● **Brano del testo**:
=======

Il medico in 2 puntate

Il medico in 2 puntate

Dott. Carmine Paternostro

Vincere la prova del tempo, sentirsi importanti, riproporsi nuovamente all’attenzione, animò l’animo di vecchi colleghi, sconfitti dagli anni, non contenti di ristorarsi in pensione.

Che fare? “Scriviamo un libro sui nostri eroismi, che presenteremo al pubblico” proferì un primario. Fu approvato e acclamato dai suoi assistenti”. Lui e la corte erano ansiosi di ricevere gli ultimi applausi. Dimenticavano che le luci d’estate erano spente da tempo e che le ombre d’autunno incalzavano in fretta nell’oscurità dell’inverno.  In verità, io mai simpatizzai con lui. Mi abbandonai, piuttosto, all’arte di medico di famiglia e condotto. E, silenzioso, all’esordio nelle campagne lucane e poi calabre, feci anche qualche miracolo.

Stimolato da qualche collega stimabile, infine, accettai di scrivere. Ma non scrissi nelle pagine, a me riservate sul libro, giornate di merito. Preferii ricordare il giorno di laurea, le ultime lacrime di mio padre, avviato agli ultimi giorni di vita. Ritengo sia stato l’ultimo dono concessogli dal suo padre spirituale, per la storia S. Pio da Pietrelcina. Io fui il mezzo e timide lacrime di compiacimento sgorgarono nel gemellato tempo comune di quello storico giorno. Fu anche l’ultimo intenso regalo dovuto, da quel bimbo vivace, poi uomo, avviato alla missione di medico.

Tanti sono i ricordi che emergono dagli anfratti mnemonici nei momenti silenziosi, in compagnia di te stesso.

=======

● **Righe estratte**:
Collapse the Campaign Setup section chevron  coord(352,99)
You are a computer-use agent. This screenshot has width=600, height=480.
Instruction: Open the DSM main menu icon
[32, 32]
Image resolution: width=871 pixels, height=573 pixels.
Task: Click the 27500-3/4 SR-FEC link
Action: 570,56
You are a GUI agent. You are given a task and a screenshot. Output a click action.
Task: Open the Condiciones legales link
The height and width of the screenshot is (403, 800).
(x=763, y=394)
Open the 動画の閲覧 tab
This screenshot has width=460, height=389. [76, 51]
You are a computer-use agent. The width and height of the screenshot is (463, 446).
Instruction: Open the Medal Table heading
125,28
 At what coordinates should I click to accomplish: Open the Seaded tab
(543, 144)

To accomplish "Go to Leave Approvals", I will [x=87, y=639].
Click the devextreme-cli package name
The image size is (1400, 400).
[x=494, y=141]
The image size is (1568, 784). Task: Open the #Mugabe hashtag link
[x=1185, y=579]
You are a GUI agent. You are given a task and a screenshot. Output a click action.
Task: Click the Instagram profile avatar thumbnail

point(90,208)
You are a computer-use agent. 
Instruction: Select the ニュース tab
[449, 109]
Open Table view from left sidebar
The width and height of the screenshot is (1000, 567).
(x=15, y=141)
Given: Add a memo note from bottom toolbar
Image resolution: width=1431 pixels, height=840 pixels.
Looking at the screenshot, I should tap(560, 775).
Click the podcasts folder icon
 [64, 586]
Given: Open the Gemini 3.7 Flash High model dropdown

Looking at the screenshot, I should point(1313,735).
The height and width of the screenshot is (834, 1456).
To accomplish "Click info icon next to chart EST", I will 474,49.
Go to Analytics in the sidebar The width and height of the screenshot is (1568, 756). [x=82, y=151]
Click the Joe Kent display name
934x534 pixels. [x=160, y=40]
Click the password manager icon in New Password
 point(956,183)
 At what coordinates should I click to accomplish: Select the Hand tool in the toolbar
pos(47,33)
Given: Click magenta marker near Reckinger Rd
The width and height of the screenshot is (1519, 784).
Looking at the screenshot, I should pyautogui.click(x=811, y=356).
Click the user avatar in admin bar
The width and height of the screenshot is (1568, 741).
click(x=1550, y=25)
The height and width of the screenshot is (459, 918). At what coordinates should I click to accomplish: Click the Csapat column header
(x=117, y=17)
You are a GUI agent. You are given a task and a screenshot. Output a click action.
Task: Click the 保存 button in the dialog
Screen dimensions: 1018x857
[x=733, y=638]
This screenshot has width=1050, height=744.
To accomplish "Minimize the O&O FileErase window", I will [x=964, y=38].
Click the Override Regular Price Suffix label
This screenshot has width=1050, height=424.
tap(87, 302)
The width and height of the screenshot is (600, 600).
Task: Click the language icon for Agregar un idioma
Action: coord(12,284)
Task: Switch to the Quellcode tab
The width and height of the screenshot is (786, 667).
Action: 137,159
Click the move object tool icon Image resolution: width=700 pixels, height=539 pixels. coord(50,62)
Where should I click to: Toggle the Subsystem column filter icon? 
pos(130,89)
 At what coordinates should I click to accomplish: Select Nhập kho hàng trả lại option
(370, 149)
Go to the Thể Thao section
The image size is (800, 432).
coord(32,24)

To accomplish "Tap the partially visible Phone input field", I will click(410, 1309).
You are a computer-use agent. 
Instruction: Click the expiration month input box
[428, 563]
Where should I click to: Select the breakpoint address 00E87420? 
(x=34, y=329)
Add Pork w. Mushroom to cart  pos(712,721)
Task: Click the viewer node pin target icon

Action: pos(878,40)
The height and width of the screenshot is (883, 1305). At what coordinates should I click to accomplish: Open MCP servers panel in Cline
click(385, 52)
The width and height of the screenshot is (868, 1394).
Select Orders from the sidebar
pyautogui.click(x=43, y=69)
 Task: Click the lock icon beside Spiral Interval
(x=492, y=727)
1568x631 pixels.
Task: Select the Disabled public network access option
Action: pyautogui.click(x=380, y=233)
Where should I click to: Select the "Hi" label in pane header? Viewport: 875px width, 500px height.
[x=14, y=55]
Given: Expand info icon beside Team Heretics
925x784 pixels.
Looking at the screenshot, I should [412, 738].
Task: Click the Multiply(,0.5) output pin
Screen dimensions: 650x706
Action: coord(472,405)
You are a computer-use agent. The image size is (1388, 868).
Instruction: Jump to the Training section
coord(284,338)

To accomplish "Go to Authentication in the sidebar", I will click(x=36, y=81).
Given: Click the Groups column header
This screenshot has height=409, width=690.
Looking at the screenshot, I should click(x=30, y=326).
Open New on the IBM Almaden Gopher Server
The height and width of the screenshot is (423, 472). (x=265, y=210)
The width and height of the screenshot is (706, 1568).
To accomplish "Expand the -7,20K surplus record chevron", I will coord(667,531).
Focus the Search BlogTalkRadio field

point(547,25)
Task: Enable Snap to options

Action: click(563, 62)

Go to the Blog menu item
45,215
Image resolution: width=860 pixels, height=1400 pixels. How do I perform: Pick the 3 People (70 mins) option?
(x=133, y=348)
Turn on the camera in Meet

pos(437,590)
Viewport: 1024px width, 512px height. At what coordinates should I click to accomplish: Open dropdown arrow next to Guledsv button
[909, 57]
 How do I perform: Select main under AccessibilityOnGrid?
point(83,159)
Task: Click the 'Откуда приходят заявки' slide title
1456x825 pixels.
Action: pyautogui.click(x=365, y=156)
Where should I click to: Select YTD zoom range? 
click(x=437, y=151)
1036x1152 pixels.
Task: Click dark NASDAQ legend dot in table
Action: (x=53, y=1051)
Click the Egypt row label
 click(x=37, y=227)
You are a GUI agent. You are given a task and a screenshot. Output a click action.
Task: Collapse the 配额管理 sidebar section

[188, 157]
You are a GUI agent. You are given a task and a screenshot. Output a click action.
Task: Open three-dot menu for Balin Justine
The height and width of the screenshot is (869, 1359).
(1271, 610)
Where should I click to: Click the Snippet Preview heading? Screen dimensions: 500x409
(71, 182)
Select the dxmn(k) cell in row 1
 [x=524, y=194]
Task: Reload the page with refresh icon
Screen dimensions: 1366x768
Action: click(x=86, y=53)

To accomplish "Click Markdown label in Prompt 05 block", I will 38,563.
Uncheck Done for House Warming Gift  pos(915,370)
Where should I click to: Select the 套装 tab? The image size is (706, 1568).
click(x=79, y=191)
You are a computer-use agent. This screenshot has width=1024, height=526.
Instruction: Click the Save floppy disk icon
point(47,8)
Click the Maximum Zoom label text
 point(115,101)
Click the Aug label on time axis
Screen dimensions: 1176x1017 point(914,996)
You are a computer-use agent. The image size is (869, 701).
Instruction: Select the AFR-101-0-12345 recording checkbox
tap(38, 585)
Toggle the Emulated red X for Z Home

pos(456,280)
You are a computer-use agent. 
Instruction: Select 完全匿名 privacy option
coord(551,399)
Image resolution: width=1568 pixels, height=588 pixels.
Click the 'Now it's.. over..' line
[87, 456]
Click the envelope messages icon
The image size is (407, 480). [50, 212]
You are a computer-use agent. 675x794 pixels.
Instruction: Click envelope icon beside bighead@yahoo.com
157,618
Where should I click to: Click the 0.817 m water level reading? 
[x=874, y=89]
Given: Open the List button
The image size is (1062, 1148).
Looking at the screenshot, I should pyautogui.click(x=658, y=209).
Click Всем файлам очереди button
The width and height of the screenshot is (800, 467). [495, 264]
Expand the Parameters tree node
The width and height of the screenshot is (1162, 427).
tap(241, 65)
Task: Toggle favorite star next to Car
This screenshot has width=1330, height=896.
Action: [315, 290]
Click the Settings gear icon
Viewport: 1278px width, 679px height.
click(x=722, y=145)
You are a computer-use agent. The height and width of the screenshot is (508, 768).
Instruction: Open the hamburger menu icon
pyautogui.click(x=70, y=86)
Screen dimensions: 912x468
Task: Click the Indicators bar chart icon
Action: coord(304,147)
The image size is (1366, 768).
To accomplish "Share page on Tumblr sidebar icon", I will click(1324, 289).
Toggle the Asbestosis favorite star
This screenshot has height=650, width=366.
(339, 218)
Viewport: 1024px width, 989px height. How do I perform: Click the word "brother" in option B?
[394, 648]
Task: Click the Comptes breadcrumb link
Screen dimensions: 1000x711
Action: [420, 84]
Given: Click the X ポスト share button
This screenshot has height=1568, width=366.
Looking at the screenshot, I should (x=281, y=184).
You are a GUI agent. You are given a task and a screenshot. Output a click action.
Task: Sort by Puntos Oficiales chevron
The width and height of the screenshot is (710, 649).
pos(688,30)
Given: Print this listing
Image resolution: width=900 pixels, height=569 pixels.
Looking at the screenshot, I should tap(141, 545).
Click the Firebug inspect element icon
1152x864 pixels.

=======

● **Compito A**: Secondo il testo, in quali campagne esordì l'autore come medico di famiglia e condotto?
● **Compito B**: Ricopia dal testo la parte che si apre con le parole contenenti "Stimolato da qualche" e si chiude con "di te stesso.".
Le righe non servono per svolgere i compiti.

● **Risposta scritta A**: Nelle campagne lucane e poi calabre.

● **Risposta scritta B**:
Stimolato da qualche collega stimabile, infine, accettai di scrivere. Ma non scrissi nelle pagine, a me riservate sul libro, giornate di merito. Preferii ricordare il giorno di laurea, le ultime lacrime di mio padre, avviato agli ultimi giorni di vita. Ritengo sia stato l’ultimo dono concessogli dal suo padre spirituale, per la storia S. Pio da Pietrelcina. Io fui il mezzo e timide lacrime di compiacimento sgorgarono nel gemellato tempo comune di quello storico giorno. Fu anche l’ultimo intenso regalo dovuto, da quel bimbo vivace, poi uomo, avviato alla missione di medico.

Tanti sono i ricordi che emergono dagli anfratti mnemonici nei momenti silenziosi, in compagnia di te stesso.